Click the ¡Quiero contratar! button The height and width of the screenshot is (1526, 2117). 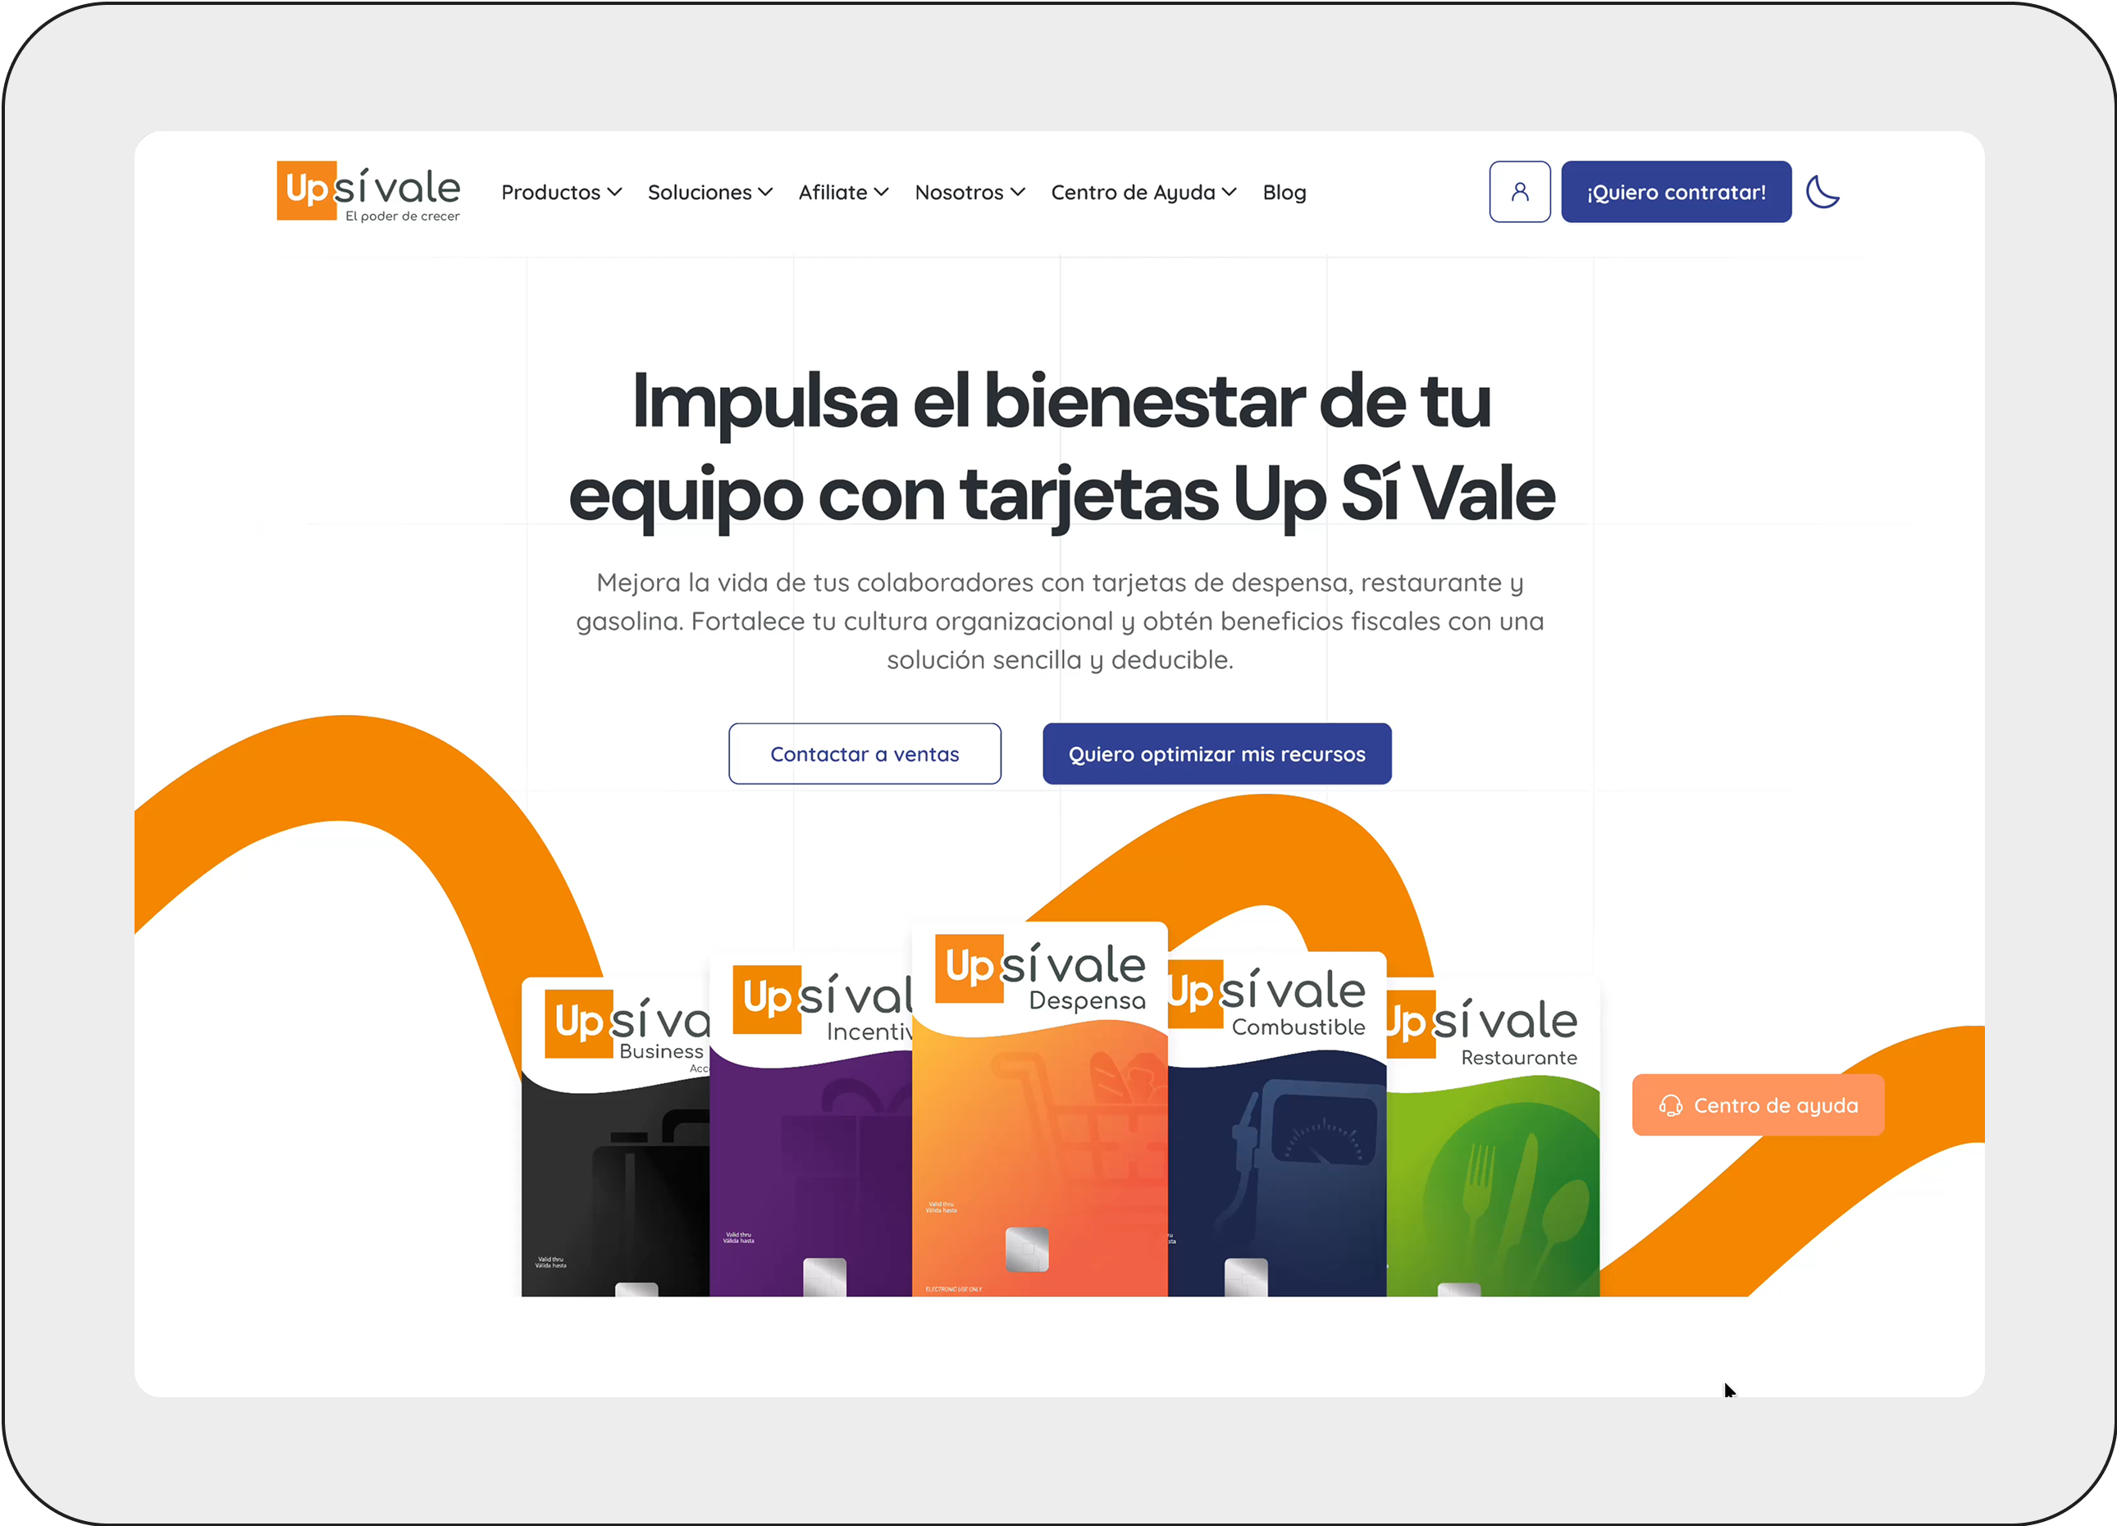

* * * * *

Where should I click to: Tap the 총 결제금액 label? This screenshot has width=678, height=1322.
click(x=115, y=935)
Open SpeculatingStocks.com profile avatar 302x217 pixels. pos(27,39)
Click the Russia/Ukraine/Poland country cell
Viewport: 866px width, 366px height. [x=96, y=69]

* * * * *

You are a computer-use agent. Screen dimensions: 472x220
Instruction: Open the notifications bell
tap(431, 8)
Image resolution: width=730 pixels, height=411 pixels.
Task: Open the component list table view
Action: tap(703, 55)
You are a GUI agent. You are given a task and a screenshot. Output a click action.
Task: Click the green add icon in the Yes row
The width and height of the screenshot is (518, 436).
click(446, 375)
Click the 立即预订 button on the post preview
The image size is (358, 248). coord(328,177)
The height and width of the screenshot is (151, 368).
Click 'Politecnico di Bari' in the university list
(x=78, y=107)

* * * * *

THE PROBLEM
Which lines in the material above include the string "agent"? Pull them out.

FINISHED TASK
You are a computer-use agent. Screen dimensions: 472x220
You are a GUI agent. You are given a task and a screenshot. Output a click action.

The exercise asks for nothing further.